Investigating Yosys's n-bit adder designs for ECP5 #59

bkushigian · 2022-05-25T19:58:58Z

bkushigian
May 25, 2022
Collaborator

Reverse engineering Yosys's n-bit adders for ECP5

I want to understand how Yosys is creating their adders. This has potential benefits:

See how different features of ECP5 architecture are used (e.g., carry
chains?)
Get a feeling for possible design choices that aren't obvious at first glance
Become familiar with the output format so I can target it when I compile our
modules

Each adder I inspect is written in behavioral Verilog and translated to
structural Verilog with the script:

read -sv module.sv
hierarchy -top example
proc; opt; techmap; opt
synth_ecp5
write_verilog synth-ecp5.sv

I'll list the behavioral Verilog of each module as well as the structural
Verilog resulting from running Yosys on the behavioral Verilog.

A Quick Word on LUT4 Inputs

The inputs A..D to a LUT4 form a 4-bit number DBCA (notice they're
reversed!). Here D is the MSB and A is the LSB. We can label the bits by
their hex address. For an INIT value of 0x0FF0 we would have the following:

  NIBBLE |   3  |   2  |   1  |   0  | 
  -------+------+------+------+------+
  INIT   | 0000 | 1111 | 1111 | 0000 |
  ADDR   | fedc | ba98 | 7654 | 3210 |

I've broken each 16-bit number up into nibbles. This is very useful since

inputs D and C move across nibbles (inter-nibble inputs)
inputs B and A move within nibbles (intra-nibble inputs)

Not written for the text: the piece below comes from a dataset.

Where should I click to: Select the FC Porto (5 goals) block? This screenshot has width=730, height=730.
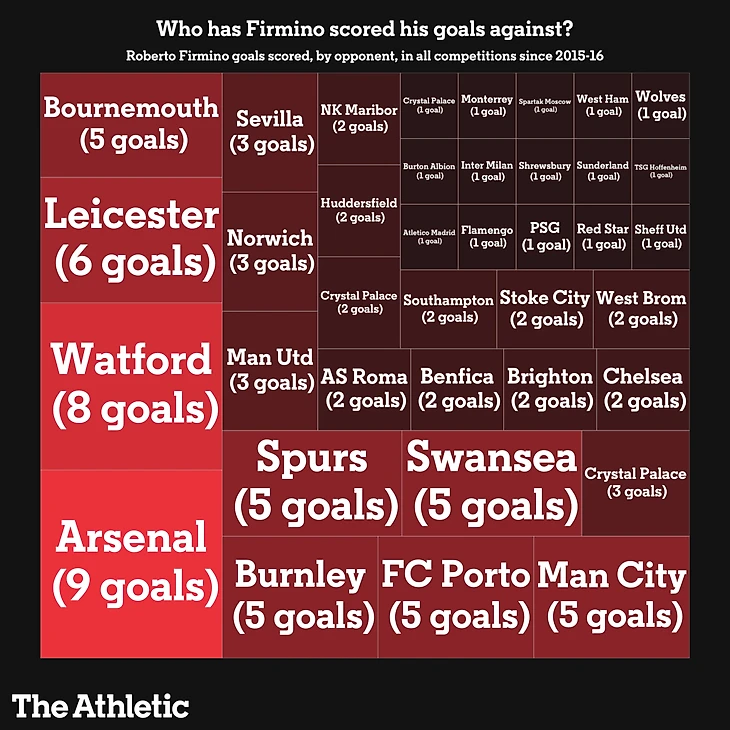pyautogui.click(x=455, y=596)
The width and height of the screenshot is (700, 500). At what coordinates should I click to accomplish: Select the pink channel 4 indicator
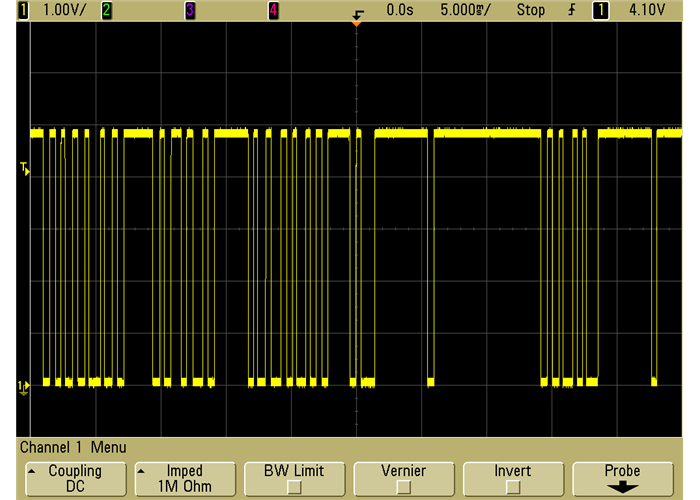pyautogui.click(x=272, y=10)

The following table shows how D and C select the nibble:

D	C	Nibble
0	0	0
0	1	1
1	0	2
1	1	3

I find it helpful to have this high level visualization because often times DC
and AB work together in 'intuitive' ways, and this translates to inter- vs
intra- nibble movement.

For instance, we'll see a lot of symmetric LUT4 INIT values, where the first
and last nibbles are the same and the middle two nibbles are the same. This
corresponds to the XOR of inputs C and D being important somehow.

We'll also see one or both of inputs A and B be held constant (e.g., to 0). This
means that we don't really care which value within a nibble we use.

2 Bit Adder

A 2-bit adder. This can in theory be handled by a single slice.

Behavior Verilog:

module example(input [1:0] a, input [1:0] b, output [1:0] out);
    assign out = a + b;
endmodule

Structural Verilog:

/* Generated by Yosys 0.16+41 ) */

module example(a, b, out);
  input  [1:0] a;
  wire   [1:0] a;
  input  [1:0] b;
  wire   [1:0] b;
  output [1:0] out;
  wire   [1:0] out;

  (* Compute the LSB of the output *)
  LUT4 #(
    .INIT(16'h0ff0)
  ) LUT4_0 (
    (* memory location = b[0] a[0] 0 0 *)
    .A(1'h0),
    .B(1'h0),
    .C(a[0]),
    .D(b[0]),
    .Z(out[0])
  );

  (* Compute the MSB of the output *)
  LUT4 #(
    .INIT(16'h8778)
  ) LUT4_1 (
    .A(a[0]),
    .B(b[0]),
    .C(a[1]),
    .D(b[1]),
    .Z(out[1])
  );
endmodule

This has the following structure:

Let's look at each of the LUTs:

`LUT4_0`

LUT4_0 computes the bitwise XOR of inputs a[0] and b[0] and wires it to
out[0]: notice that it's INIT value 0x0ff0 is an XOR truth table 0b0110
with each bit repeated 4 times:

    0000 1111 1111 0000
       ^    ^    ^    ^

Intra-nibble inputs A and B are always zero, so we always read the least
significant bit of a nibble (marked with ^ in the above figure), and the LSBs
of the nibbles are 0110 respectively (again, just an XOR truth table).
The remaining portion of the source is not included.